To receive the password to view this workshop please send a message to mapacademy@unl.edu.

The Nebraska Academy for Methodology, Analytics and Psychometrics invites you to view a workshop guided by David Kaplan, the Patricia Busk Professor of Quantitative Methods in the Department of Educational Psychology at the University of Wisconsin–Madison. 

Workshop Description

Bayesian statistics has long been overlooked in the quantitative methods training for education. Typically, the only introduction that a student might have to Bayesian ideas is a brief overview of Bayes' theorem while studying probability in an introductory statistics class. This is not surprising. First, until recently, it was not feasible to conduct statistical modeling from a Bayesian perspective because of its complexity and lack of available software.

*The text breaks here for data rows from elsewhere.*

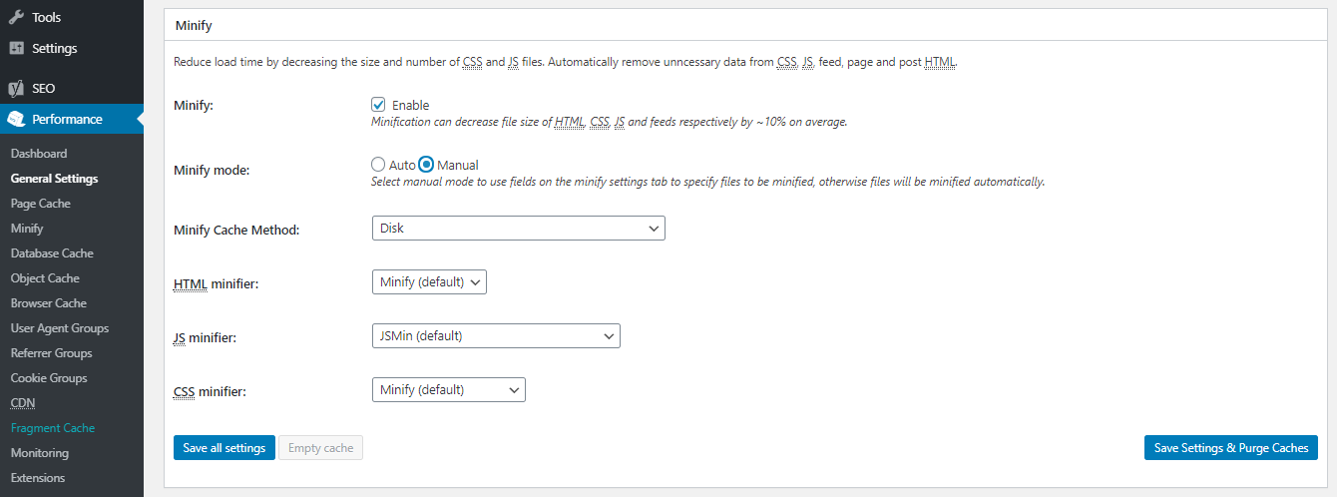Image resolution: width=1337 pixels, height=497 pixels.
Task: Navigate to the CDN menu item
Action: click(23, 403)
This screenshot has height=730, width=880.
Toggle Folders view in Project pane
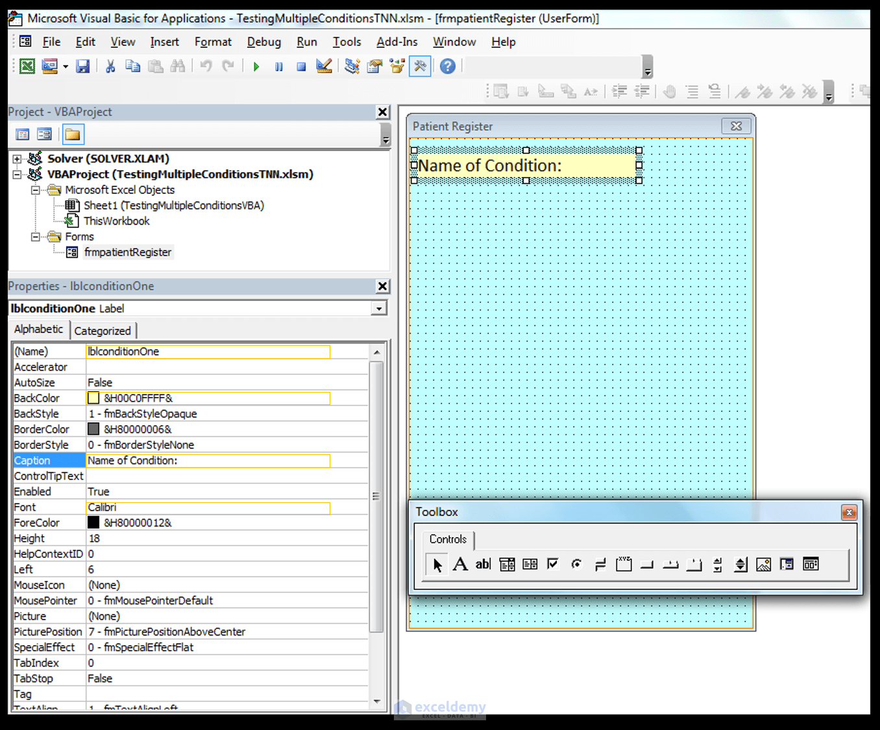pyautogui.click(x=73, y=135)
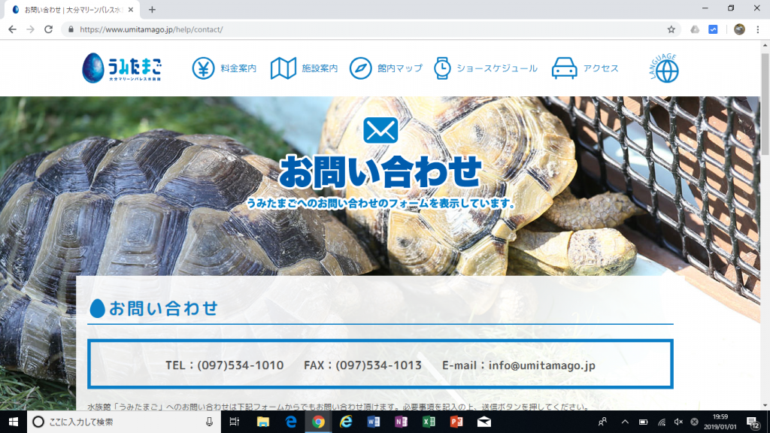Click the watch icon for ショースケジュール
The width and height of the screenshot is (770, 433).
[x=442, y=68]
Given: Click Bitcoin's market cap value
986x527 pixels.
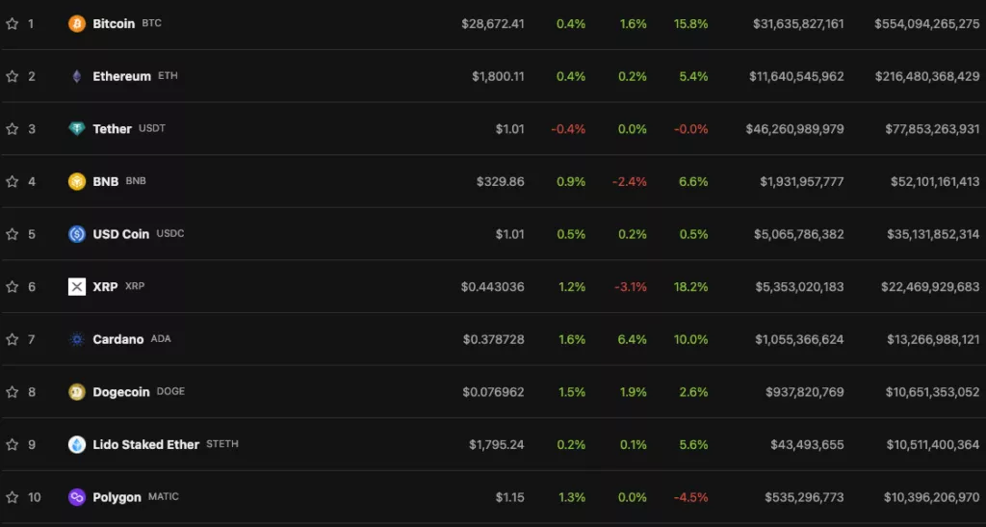Looking at the screenshot, I should [926, 23].
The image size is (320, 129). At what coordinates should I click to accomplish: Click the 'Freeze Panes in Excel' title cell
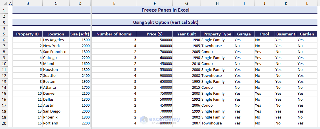(x=165, y=10)
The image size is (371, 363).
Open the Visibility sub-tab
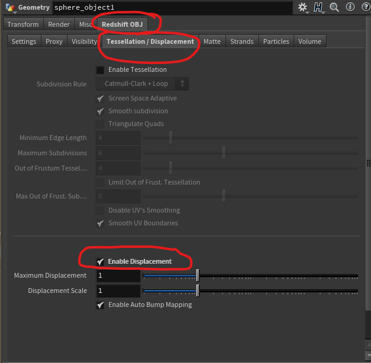[x=84, y=41]
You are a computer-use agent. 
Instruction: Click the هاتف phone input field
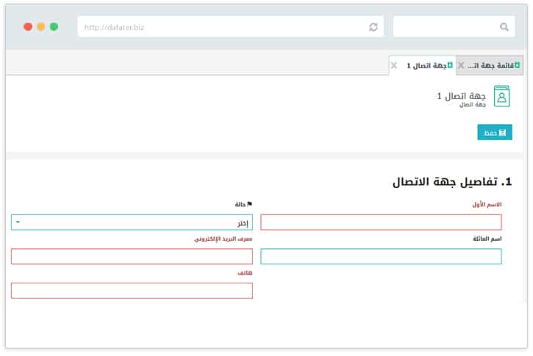click(x=132, y=291)
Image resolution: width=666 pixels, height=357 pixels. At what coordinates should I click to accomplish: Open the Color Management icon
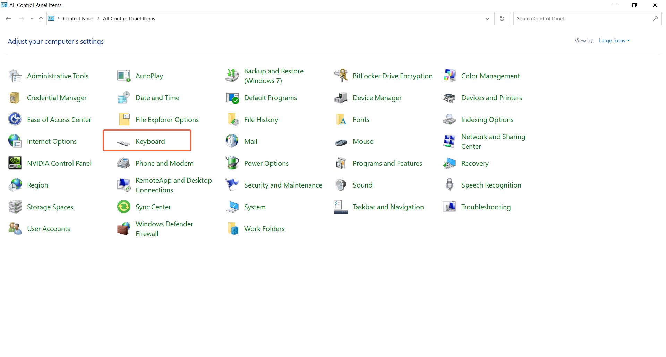pos(449,76)
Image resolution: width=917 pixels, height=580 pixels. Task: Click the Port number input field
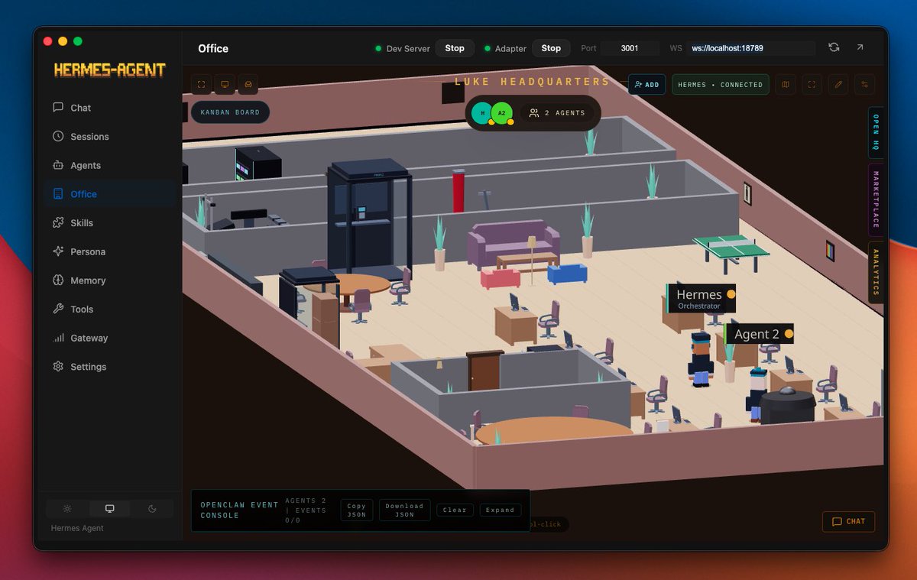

Second, Bayesian statistics represents a powerful alternative to frequentist (classical) statistics and is therefore controversial. Recently however, there has been great interest in the application of Bayesian statistical methods, mostly due to the availability of powerful (and free) statistical software tools that now make it possible to estimate simple or complex models from a Bayesian perspective. 

The orientation of this short course is to introduce practicing education scientists to the basic elements of Bayesian statistics and to show why the Bayesian perspective provides a powerful alternative to the frequentist perspective. It is assumed that students of the short course will have a background in basic statistical methods up to, and including, regression analysis. 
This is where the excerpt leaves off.